(Beginning of Raw data)
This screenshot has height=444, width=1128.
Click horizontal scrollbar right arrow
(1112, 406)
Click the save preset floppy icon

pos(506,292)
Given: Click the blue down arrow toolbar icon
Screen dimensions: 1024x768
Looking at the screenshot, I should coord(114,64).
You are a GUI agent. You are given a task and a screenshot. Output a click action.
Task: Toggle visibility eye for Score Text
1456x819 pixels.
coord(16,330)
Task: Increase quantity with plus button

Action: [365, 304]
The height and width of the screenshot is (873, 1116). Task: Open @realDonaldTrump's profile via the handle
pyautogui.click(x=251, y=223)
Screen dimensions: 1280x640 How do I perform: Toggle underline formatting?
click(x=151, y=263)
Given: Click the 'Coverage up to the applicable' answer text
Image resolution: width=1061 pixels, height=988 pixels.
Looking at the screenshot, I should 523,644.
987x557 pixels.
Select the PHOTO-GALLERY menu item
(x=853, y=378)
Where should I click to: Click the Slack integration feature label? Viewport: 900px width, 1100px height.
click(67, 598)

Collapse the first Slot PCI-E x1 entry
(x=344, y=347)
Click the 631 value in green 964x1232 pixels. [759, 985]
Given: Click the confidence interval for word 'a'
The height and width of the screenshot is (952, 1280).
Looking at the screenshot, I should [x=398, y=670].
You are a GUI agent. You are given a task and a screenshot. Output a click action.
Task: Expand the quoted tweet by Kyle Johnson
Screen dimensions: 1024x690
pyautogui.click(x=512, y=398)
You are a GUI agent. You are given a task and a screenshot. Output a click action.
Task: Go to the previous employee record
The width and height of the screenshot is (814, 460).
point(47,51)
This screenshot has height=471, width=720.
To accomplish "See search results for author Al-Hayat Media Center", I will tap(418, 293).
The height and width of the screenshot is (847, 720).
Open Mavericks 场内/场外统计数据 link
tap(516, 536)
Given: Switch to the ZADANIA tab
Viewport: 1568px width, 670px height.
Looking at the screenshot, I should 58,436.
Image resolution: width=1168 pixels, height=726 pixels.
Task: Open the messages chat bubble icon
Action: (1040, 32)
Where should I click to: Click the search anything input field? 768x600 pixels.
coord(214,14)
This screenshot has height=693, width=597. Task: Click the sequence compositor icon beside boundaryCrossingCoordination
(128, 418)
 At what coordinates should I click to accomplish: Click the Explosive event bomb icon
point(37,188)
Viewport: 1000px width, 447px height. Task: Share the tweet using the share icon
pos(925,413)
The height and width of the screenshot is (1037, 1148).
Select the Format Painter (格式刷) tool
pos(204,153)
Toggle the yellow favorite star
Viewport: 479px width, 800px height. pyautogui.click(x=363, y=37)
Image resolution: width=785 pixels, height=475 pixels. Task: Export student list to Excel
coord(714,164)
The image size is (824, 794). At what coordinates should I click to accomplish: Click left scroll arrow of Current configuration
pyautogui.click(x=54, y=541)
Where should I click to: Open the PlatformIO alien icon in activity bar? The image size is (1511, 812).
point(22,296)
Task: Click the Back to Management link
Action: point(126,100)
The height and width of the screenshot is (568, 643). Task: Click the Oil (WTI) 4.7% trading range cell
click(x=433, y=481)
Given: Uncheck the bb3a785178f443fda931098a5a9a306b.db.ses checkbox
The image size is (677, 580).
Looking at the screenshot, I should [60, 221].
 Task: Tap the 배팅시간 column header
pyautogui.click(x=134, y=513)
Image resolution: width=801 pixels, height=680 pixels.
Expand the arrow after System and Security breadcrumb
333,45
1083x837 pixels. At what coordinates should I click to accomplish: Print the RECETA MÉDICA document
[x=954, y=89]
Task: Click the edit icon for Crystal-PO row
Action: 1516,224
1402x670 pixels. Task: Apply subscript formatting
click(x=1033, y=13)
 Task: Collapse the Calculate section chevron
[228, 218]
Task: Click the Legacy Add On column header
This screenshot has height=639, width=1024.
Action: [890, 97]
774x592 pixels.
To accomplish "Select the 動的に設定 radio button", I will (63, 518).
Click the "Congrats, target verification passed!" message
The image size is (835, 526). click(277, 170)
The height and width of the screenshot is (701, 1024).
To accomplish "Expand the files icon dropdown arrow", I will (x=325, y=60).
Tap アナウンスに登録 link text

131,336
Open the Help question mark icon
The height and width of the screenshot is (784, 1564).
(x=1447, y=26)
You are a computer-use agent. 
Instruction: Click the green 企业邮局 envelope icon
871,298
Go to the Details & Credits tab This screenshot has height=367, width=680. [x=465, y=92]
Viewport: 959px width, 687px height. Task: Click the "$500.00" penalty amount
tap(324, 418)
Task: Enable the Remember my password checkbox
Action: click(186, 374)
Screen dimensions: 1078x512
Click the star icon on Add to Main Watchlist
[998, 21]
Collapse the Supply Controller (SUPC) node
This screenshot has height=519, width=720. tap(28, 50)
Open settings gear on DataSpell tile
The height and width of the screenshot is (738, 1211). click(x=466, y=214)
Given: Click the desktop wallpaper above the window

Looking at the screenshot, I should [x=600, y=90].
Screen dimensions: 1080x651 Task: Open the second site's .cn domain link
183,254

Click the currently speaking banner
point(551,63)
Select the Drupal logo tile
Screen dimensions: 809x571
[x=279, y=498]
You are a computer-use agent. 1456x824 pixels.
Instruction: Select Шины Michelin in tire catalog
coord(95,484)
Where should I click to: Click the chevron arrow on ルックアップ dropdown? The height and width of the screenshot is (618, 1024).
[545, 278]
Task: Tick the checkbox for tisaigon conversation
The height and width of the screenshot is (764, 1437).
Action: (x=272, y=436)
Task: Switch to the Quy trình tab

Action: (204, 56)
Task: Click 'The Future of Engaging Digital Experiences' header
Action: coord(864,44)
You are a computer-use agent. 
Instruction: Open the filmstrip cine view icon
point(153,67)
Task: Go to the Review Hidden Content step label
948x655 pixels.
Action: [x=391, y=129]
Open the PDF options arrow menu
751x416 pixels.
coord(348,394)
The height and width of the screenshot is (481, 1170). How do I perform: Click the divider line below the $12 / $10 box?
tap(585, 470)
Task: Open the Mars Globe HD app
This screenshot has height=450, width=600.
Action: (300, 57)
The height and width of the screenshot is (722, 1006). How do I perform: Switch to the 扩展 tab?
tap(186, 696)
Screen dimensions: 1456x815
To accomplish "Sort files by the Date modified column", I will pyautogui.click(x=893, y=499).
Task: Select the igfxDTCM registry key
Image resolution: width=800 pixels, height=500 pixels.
(End of Raw data)
> **Aim of the task**
In full and word for word, restate the data.

> **Answer space**
This screenshot has height=444, width=1128.
Click horizontal scrollbar right arrow
(1112, 406)
Click the save preset floppy icon

pos(506,292)
Given: Click the blue down arrow toolbar icon
Screen dimensions: 1024x768
Looking at the screenshot, I should coord(114,64).
You are a GUI agent. You are given a task and a screenshot. Output a click action.
Task: Toggle visibility eye for Score Text
1456x819 pixels.
coord(16,330)
Task: Increase quantity with plus button

Action: [365, 304]
The height and width of the screenshot is (873, 1116). Task: Open @realDonaldTrump's profile via the handle
pyautogui.click(x=251, y=223)
Screen dimensions: 1280x640 How do I perform: Toggle underline formatting?
click(x=151, y=263)
Given: Click the 'Coverage up to the applicable' answer text
Image resolution: width=1061 pixels, height=988 pixels.
Looking at the screenshot, I should 523,644.
987x557 pixels.
Select the PHOTO-GALLERY menu item
(x=853, y=378)
Where should I click to: Click the Slack integration feature label? Viewport: 900px width, 1100px height.
click(67, 598)

Collapse the first Slot PCI-E x1 entry
(x=344, y=347)
Click the 631 value in green 964x1232 pixels. [759, 985]
Given: Click the confidence interval for word 'a'
The height and width of the screenshot is (952, 1280).
Looking at the screenshot, I should [x=398, y=670].
You are a GUI agent. You are given a task and a screenshot. Output a click action.
Task: Expand the quoted tweet by Kyle Johnson
Screen dimensions: 1024x690
pyautogui.click(x=512, y=398)
You are a GUI agent. You are given a task and a screenshot. Output a click action.
Task: Go to the previous employee record
The width and height of the screenshot is (814, 460).
point(47,51)
This screenshot has height=471, width=720.
To accomplish "See search results for author Al-Hayat Media Center", I will tap(418, 293).
The height and width of the screenshot is (847, 720).
Open Mavericks 场内/场外统计数据 link
tap(516, 536)
Given: Switch to the ZADANIA tab
Viewport: 1568px width, 670px height.
Looking at the screenshot, I should 58,436.
Image resolution: width=1168 pixels, height=726 pixels.
Task: Open the messages chat bubble icon
Action: (1040, 32)
Where should I click to: Click the search anything input field? 768x600 pixels.
coord(214,14)
This screenshot has height=693, width=597. Task: Click the sequence compositor icon beside boundaryCrossingCoordination
(128, 418)
 At what coordinates should I click to accomplish: Click the Explosive event bomb icon
point(37,188)
Viewport: 1000px width, 447px height. Task: Share the tweet using the share icon
pos(925,413)
The height and width of the screenshot is (1037, 1148).
Select the Format Painter (格式刷) tool
pos(204,153)
Toggle the yellow favorite star
Viewport: 479px width, 800px height. pyautogui.click(x=363, y=37)
Image resolution: width=785 pixels, height=475 pixels. Task: Export student list to Excel
coord(714,164)
The image size is (824, 794). At what coordinates should I click to accomplish: Click left scroll arrow of Current configuration
pyautogui.click(x=54, y=541)
Where should I click to: Open the PlatformIO alien icon in activity bar? The image size is (1511, 812).
point(22,296)
Task: Click the Back to Management link
Action: point(126,100)
The height and width of the screenshot is (568, 643). Task: Click the Oil (WTI) 4.7% trading range cell
click(x=433, y=481)
Given: Uncheck the bb3a785178f443fda931098a5a9a306b.db.ses checkbox
The image size is (677, 580).
Looking at the screenshot, I should [60, 221].
 Task: Tap the 배팅시간 column header
pyautogui.click(x=134, y=513)
Image resolution: width=801 pixels, height=680 pixels.
Expand the arrow after System and Security breadcrumb
333,45
1083x837 pixels. At what coordinates should I click to accomplish: Print the RECETA MÉDICA document
[x=954, y=89]
Task: Click the edit icon for Crystal-PO row
Action: 1516,224
1402x670 pixels. Task: Apply subscript formatting
click(x=1033, y=13)
 Task: Collapse the Calculate section chevron
[228, 218]
Task: Click the Legacy Add On column header
This screenshot has height=639, width=1024.
Action: [890, 97]
774x592 pixels.
To accomplish "Select the 動的に設定 radio button", I will (63, 518).
Click the "Congrats, target verification passed!" message
The image size is (835, 526). click(277, 170)
The height and width of the screenshot is (701, 1024).
To accomplish "Expand the files icon dropdown arrow", I will (x=325, y=60).
Tap アナウンスに登録 link text

131,336
Open the Help question mark icon
The height and width of the screenshot is (784, 1564).
(x=1447, y=26)
You are a computer-use agent. 
Instruction: Click the green 企业邮局 envelope icon
871,298
Go to the Details & Credits tab This screenshot has height=367, width=680. [x=465, y=92]
Viewport: 959px width, 687px height. Task: Click the "$500.00" penalty amount
tap(324, 418)
Task: Enable the Remember my password checkbox
Action: click(186, 374)
Screen dimensions: 1078x512
Click the star icon on Add to Main Watchlist
[998, 21]
Collapse the Supply Controller (SUPC) node
This screenshot has height=519, width=720. tap(28, 50)
Open settings gear on DataSpell tile
The height and width of the screenshot is (738, 1211). click(x=466, y=214)
Given: Click the desktop wallpaper above the window

Looking at the screenshot, I should [x=600, y=90].
Screen dimensions: 1080x651 Task: Open the second site's .cn domain link
183,254

Click the currently speaking banner
point(551,63)
Select the Drupal logo tile
Screen dimensions: 809x571
[x=279, y=498]
You are a computer-use agent. 1456x824 pixels.
Instruction: Select Шины Michelin in tire catalog
coord(95,484)
Where should I click to: Click the chevron arrow on ルックアップ dropdown? The height and width of the screenshot is (618, 1024).
[545, 278]
Task: Tick the checkbox for tisaigon conversation
The height and width of the screenshot is (764, 1437).
Action: (x=272, y=436)
Task: Switch to the Quy trình tab

Action: (204, 56)
Task: Click 'The Future of Engaging Digital Experiences' header
Action: coord(864,44)
You are a computer-use agent. 
Instruction: Open the filmstrip cine view icon
point(153,67)
Task: Go to the Review Hidden Content step label
948x655 pixels.
Action: [x=391, y=129]
Open the PDF options arrow menu
751x416 pixels.
coord(348,394)
The height and width of the screenshot is (481, 1170). How do I perform: Click the divider line below the $12 / $10 box?
tap(585, 470)
Task: Open the Mars Globe HD app
This screenshot has height=450, width=600.
Action: (300, 57)
The height and width of the screenshot is (722, 1006). How do I perform: Switch to the 扩展 tab?
tap(186, 696)
Screen dimensions: 1456x815
To accomplish "Sort files by the Date modified column", I will pyautogui.click(x=893, y=499).
Task: Select the igfxDTCM registry key
Image resolution: width=800 pixels, height=500 pixels.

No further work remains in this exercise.